Ketika Monna Mengejar Harapan

Ketika Monna Mengejar Harapan
Sebagai Ceo-Mentor pada kelas resensi. Saya mulai berani meresensi suatu karya. Yeay, setelah sekian purnama hanya sekadar wacana dan angan-angan saja. Sebenarnya sudah banyak juga buku yang sudah dibaca. Belajar tanpa bimbingan terkadang membuat diri enggak pecaya diri. Hingga terkadang saya bingung dengan apa yang sudah dituliskan. Ini sebenarnya review atau resensi ya. Tuh kan, bingung sendiri. #plak Sebelumnya saya ingin berterima kasih kepada kak Dewi Khairani yang sudah bersedia membimbing di kelas resensensi. Kepada teman-teman yang lain juga. Merekalah yang membuat saya semakin semangat. Asyik. 



Oke ...

Jangan lupa silahkan like, comment, dan Follow. Hehe ...
Buku ini bisa kalian baca di aplikasi ipusnas. Nah, berhubung jumlah kata di Instagram itu terbatas. Kan sayang enggak ada yang baca. Jadi di sini aja deh.
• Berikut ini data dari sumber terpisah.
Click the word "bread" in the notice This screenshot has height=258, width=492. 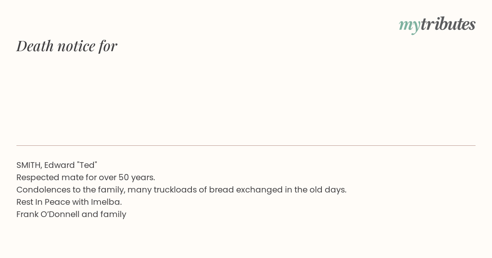pyautogui.click(x=220, y=190)
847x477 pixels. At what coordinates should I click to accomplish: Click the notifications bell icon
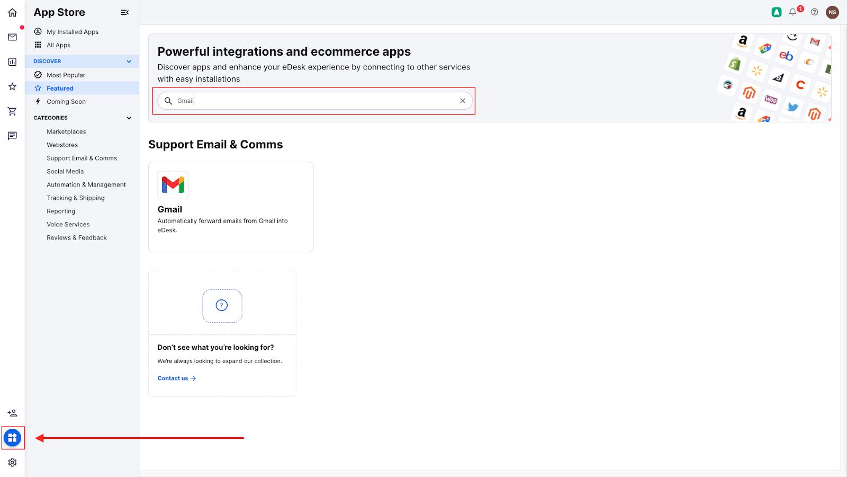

Judul buku      : Running For Hope
Penulis            : Dona Sikoembang
ISBN               : 978-602-7888-15-9
Penerbit           : Mizan
Tahun terbit     : 2013
Tebal/ukuran   : viii+236 halaman /20,5 cm

Setiap orang pasti tidak menginginkan berkecimpung di dalam kemiskinan. Apalagi sudah turun-temurun dari nenek moyang. Namun apakah miskin itu adalah keturunan? Bukankah kehidupan bisa diubah jika mau berusaha? Monna selalu mempertanyakan hal itu.

Kisah Monna bercerita tentang cita-citanya yang ingin berkuliah di Universitas Indonesia dan menjadi seorang sarjana hukum. Pada hari kelulusan SMA ia harus menemukan fakta bahwa kehidupan perekonomiannya tidak mengizinkan ia berkuliah. Ayah bekerja sebagai tukang ojek dan menghidupi keempat Putrinya dan istrinya yang sakit-sakitan. Malam itu, setelah makan malam. Ia menyampaikan keinginannya pada sang ayah. Kendati mengharapkan restu, sang ayah marah besar dengan menjatuhkah piring kemudian pergi dari rumah.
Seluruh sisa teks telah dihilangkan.